[Input start]

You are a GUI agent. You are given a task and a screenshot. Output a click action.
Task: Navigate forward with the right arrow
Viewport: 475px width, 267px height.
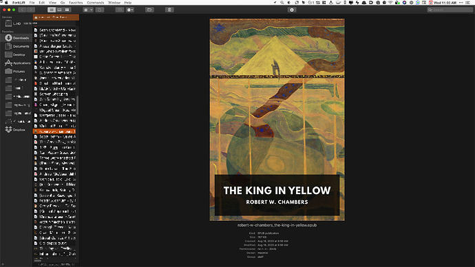(x=30, y=10)
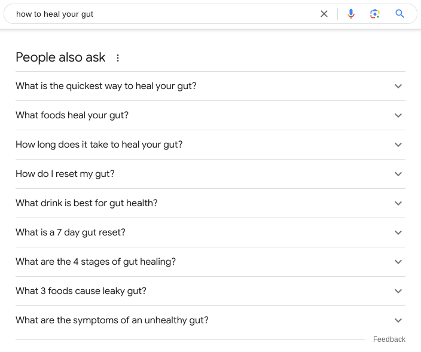Expand "What are the 4 stages of gut healing?"
Screen dimensions: 421x352
tap(96, 262)
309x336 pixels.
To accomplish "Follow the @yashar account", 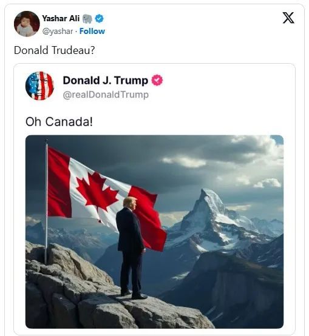I will (x=92, y=32).
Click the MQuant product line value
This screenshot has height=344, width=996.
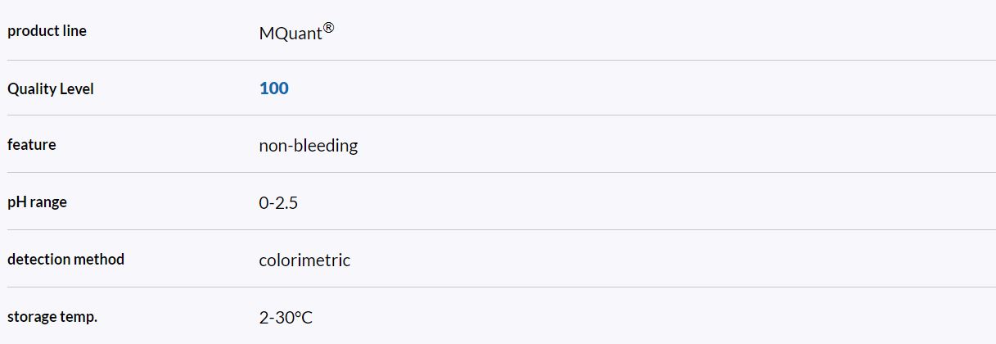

[Input end]

*Problem to work on*.
Copy the records word for word, starting at their first line and going on through the line that contains "tap(96, 262)". Leave the pictures out.

*Final answer*.
You are a GUI agent. You are given a task and a screenshot. Output a click action.
Task: Navigate forward with the right arrow
Viewport: 475px width, 267px height.
(x=30, y=10)
Expand "What are the 4 stages of gut healing?"
Screen dimensions: 421x352
tap(96, 262)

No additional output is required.